■ **Task instructions**
Copy out, word for word, the stretch of the promissory note summary that begins with the words containing "Secured Promissory Note" and ends with "New York law.".

[[ Provided passage open ]]

Secured Promissory Note Between David Walsh and Global Crossing Development Co. ($1,800,000)

Contract Categories: Business Finance Note Agreements
Summary

David Walsh agrees to repay Global Crossing Development Co. $1,800,000 plus 4.75% annual interest. The full amount is due by March 21, 2002, or immediately if Walsh's employment ends, whichever comes first. The loan is secured by a second mortgage on real property. If Walsh defaults, Global Crossing can recover collection costs and offset the debt against any money it owes Walsh. The agreement is governed by New York law.

[[ Provided passage closed ]]
[[ Supplied information open ]]

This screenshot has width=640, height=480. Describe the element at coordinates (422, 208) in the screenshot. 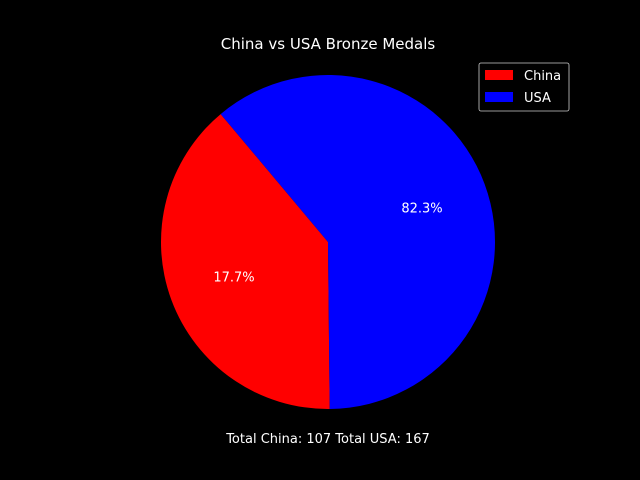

[[ Supplied information closed ]]

■ **Solution to the exercise**
Secured Promissory Note Between David Walsh and Global Crossing Development Co. ($1,800,000)

Contract Categories: Business Finance Note Agreements
Summary

David Walsh agrees to repay Global Crossing Development Co. $1,800,000 plus 4.75% annual interest. The full amount is due by March 21, 2002, or immediately if Walsh's employment ends, whichever comes first. The loan is secured by a second mortgage on real property. If Walsh defaults, Global Crossing can recover collection costs and offset the debt against any money it owes Walsh. The agreement is governed by New York law.